>> BEGIN

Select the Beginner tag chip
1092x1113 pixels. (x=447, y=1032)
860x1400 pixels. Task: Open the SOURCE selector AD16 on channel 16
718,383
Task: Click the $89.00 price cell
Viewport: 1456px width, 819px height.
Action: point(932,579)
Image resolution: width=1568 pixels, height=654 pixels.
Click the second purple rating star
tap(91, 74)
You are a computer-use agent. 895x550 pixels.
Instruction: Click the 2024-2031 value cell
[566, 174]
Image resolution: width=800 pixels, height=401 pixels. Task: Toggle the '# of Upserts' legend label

>> END

== Exercise requirements ==
Please quote the full listing above word for word, keeping every line in its original order.

== Written answer ==
Select the Beginner tag chip
1092x1113 pixels. (x=447, y=1032)
860x1400 pixels. Task: Open the SOURCE selector AD16 on channel 16
718,383
Task: Click the $89.00 price cell
Viewport: 1456px width, 819px height.
Action: point(932,579)
Image resolution: width=1568 pixels, height=654 pixels.
Click the second purple rating star
tap(91, 74)
You are a computer-use agent. 895x550 pixels.
Instruction: Click the 2024-2031 value cell
[566, 174]
Image resolution: width=800 pixels, height=401 pixels. Task: Toggle the '# of Upserts' legend label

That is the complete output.